Provided records:
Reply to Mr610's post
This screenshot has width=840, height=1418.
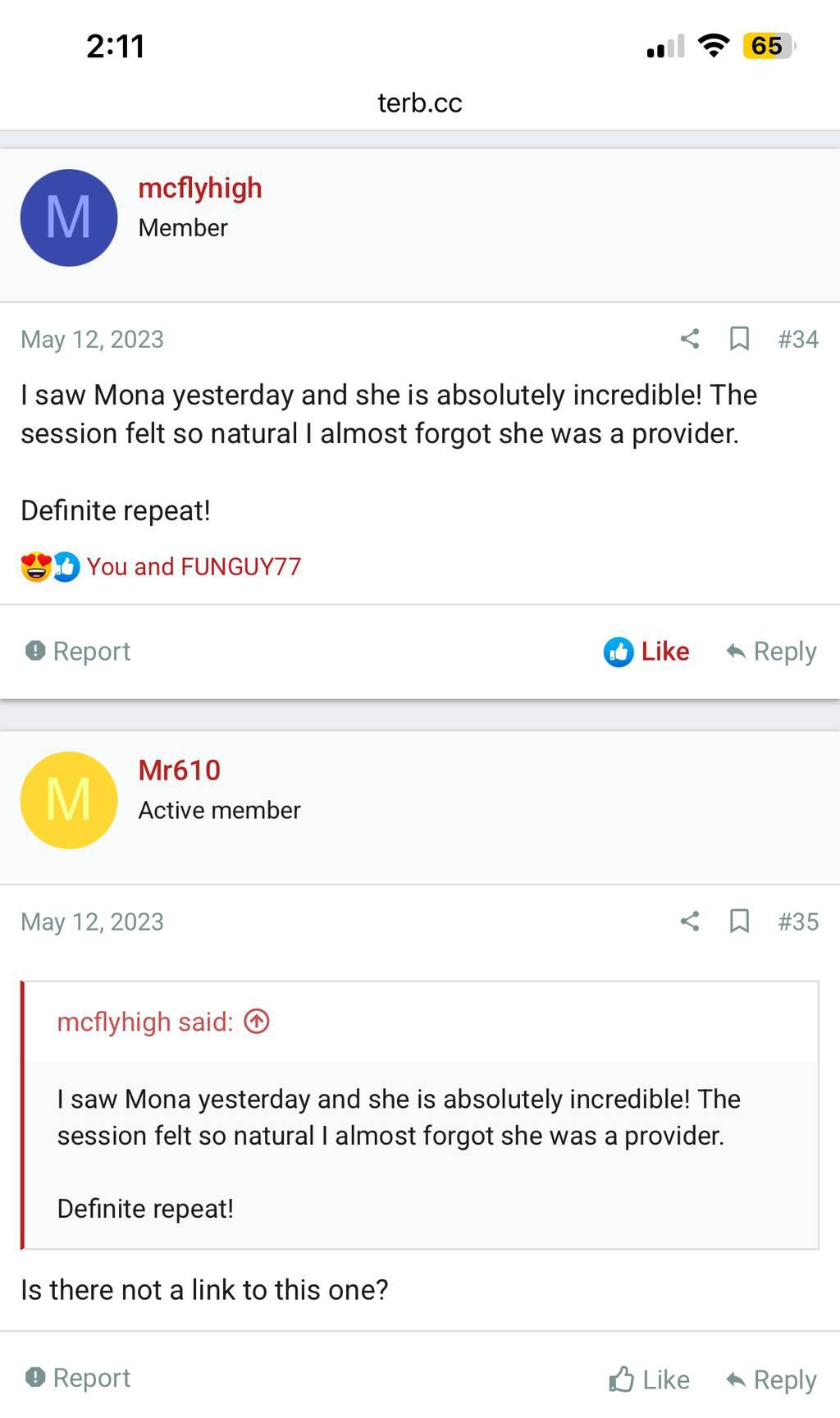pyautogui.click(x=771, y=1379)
--
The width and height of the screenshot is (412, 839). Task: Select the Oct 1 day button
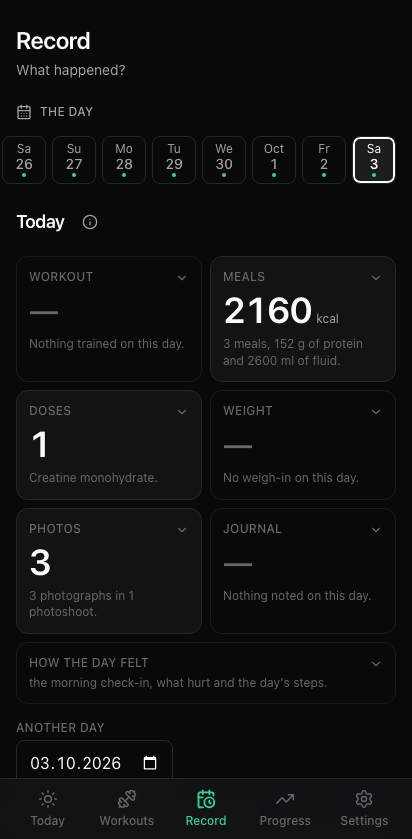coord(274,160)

Instruction: Count the lines in the entries above that contain the string "width", treating uppercase and lowercase as distinct. Reply with the number alone.

Solved exercise: 2